• _Assignment_:
Set down exactly the lines below, starting at the one that contains "duration (241, 687)" and ending at the one that contains "Reviews (103, 21)", with both of those lines included and nothing else.

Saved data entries
▼
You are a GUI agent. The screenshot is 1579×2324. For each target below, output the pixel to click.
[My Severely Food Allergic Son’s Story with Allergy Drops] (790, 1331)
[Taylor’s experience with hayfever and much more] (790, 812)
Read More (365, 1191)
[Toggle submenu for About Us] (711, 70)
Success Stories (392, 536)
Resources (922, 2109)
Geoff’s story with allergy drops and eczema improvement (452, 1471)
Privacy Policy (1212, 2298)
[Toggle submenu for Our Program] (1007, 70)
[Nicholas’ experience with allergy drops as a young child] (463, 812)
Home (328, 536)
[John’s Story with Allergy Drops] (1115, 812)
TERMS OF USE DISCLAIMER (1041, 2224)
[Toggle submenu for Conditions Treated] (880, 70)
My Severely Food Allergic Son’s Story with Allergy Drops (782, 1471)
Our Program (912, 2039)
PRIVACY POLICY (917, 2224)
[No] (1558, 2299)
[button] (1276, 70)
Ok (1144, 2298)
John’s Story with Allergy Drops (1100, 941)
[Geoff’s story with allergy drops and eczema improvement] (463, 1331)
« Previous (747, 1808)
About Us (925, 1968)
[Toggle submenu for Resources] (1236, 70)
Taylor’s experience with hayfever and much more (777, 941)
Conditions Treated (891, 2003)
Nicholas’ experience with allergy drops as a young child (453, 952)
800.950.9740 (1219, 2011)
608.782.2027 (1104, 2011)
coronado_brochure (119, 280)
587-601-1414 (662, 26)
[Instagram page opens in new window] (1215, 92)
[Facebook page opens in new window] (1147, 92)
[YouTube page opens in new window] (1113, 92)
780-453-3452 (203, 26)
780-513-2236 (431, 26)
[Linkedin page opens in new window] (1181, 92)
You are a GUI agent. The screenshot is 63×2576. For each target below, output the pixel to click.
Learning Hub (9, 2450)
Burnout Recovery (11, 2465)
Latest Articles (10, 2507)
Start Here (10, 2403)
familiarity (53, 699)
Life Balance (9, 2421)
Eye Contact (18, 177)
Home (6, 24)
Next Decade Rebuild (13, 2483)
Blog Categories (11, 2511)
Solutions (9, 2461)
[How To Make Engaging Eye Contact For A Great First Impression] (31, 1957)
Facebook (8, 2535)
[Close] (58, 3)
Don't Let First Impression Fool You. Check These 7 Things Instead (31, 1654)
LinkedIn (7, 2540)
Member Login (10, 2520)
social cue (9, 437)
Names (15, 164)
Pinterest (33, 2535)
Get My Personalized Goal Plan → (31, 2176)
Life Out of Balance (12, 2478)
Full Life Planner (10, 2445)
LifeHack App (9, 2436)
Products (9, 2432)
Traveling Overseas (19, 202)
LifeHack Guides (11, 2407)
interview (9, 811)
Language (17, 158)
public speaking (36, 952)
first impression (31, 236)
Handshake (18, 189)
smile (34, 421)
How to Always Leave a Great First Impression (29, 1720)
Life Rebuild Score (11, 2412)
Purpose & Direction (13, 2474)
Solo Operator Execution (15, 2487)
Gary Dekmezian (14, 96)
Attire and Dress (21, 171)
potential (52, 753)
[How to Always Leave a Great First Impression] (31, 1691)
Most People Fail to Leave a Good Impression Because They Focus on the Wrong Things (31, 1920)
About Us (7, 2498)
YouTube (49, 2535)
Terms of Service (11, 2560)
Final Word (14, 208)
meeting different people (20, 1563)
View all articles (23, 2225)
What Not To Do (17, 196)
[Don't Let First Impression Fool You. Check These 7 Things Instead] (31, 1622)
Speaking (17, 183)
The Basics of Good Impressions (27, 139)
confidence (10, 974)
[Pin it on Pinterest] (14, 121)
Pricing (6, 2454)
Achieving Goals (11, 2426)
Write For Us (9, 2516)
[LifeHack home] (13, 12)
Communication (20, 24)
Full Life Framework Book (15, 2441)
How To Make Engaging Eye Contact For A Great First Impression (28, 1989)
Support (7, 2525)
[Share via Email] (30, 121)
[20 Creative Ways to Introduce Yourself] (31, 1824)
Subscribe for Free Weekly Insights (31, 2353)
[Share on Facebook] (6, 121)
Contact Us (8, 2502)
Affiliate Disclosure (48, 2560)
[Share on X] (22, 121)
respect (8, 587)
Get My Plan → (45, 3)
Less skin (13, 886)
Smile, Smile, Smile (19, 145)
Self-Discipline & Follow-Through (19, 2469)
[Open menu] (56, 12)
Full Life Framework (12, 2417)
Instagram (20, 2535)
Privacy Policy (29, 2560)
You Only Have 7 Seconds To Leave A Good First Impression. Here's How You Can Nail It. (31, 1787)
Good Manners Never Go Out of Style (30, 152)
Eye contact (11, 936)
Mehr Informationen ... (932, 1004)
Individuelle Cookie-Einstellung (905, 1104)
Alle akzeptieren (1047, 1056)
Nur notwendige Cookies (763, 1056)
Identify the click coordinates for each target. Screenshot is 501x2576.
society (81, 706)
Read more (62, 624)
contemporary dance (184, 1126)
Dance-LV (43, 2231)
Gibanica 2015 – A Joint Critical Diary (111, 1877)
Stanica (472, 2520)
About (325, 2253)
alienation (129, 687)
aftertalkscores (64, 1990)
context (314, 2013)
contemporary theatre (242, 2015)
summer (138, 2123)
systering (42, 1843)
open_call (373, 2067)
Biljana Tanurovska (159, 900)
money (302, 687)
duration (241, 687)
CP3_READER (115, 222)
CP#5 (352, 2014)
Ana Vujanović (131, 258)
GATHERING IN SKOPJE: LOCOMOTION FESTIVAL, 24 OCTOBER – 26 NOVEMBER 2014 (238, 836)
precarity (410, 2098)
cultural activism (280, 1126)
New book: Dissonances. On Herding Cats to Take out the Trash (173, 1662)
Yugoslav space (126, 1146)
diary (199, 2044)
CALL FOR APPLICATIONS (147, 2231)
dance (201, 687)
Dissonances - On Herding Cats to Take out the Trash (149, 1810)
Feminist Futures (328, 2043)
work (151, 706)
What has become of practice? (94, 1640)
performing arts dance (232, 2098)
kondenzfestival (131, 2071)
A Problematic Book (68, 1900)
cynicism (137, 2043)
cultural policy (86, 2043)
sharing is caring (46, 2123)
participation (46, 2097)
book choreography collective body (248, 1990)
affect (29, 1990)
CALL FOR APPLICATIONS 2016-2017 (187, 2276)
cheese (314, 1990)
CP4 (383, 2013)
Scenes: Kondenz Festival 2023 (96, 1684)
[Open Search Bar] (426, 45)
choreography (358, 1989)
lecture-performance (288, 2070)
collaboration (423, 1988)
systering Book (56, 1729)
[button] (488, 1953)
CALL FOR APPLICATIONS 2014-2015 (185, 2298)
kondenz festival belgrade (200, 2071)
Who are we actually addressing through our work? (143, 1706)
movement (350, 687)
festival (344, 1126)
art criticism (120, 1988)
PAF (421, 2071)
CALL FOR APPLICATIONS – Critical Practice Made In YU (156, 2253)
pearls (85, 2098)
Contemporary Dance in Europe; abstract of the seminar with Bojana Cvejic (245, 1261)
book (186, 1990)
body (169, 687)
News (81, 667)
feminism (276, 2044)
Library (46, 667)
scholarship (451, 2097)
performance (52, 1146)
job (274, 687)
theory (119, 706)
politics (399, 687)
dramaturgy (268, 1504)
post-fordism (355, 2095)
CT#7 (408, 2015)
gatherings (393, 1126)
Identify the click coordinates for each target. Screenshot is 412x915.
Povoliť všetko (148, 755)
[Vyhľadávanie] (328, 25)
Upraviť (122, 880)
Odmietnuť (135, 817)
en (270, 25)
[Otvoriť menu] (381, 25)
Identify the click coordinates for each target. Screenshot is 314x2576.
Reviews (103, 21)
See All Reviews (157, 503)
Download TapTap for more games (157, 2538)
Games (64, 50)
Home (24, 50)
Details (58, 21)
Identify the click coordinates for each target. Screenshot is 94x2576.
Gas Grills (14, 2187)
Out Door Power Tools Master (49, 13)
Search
▲
• _Answer_:
duration (241, 687)
CP3_READER (115, 222)
CP#5 (352, 2014)
Ana Vujanović (131, 258)
GATHERING IN SKOPJE: LOCOMOTION FESTIVAL, 24 OCTOBER – 26 NOVEMBER 2014 (238, 836)
precarity (410, 2098)
cultural activism (280, 1126)
New book: Dissonances. On Herding Cats to Take out the Trash (173, 1662)
Yugoslav space (126, 1146)
diary (199, 2044)
CALL FOR APPLICATIONS (147, 2231)
dance (201, 687)
Dissonances - On Herding Cats to Take out the Trash (149, 1810)
Feminist Futures (328, 2043)
work (151, 706)
What has become of practice? (94, 1640)
performing arts dance (232, 2098)
kondenzfestival (131, 2071)
A Problematic Book (68, 1900)
cynicism (137, 2043)
cultural policy (86, 2043)
sharing is caring (46, 2123)
participation (46, 2097)
book choreography collective body (248, 1990)
affect (29, 1990)
CALL FOR APPLICATIONS 2016-2017 (187, 2276)
cheese (314, 1990)
CP4 (383, 2013)
Scenes: Kondenz Festival 2023 (96, 1684)
[Open Search Bar] (426, 45)
choreography (358, 1989)
lecture-performance (288, 2070)
collaboration (423, 1988)
systering Book (56, 1729)
[button] (488, 1953)
CALL FOR APPLICATIONS 2014-2015 (185, 2298)
kondenz festival belgrade (200, 2071)
Who are we actually addressing through our work? (143, 1706)
movement (350, 687)
festival (344, 1126)
art criticism (120, 1988)
PAF (421, 2071)
CALL FOR APPLICATIONS – Critical Practice Made In YU (156, 2253)
pearls (85, 2098)
Contemporary Dance in Europe; abstract of the seminar with Bojana Cvejic (245, 1261)
book (186, 1990)
body (169, 687)
News (81, 667)
feminism (276, 2044)
Library (46, 667)
scholarship (451, 2097)
performance (52, 1146)
job (274, 687)
theory (119, 706)
politics (399, 687)
dramaturgy (268, 1504)
post-fordism (355, 2095)
CT#7 (408, 2015)
gatherings (393, 1126)
Identify the click coordinates for each target. Screenshot is 412x915.
Povoliť všetko (148, 755)
[Vyhľadávanie] (328, 25)
Upraviť (122, 880)
Odmietnuť (135, 817)
en (270, 25)
[Otvoriť menu] (381, 25)
Identify the click coordinates for each target. Screenshot is 314x2576.
Reviews (103, 21)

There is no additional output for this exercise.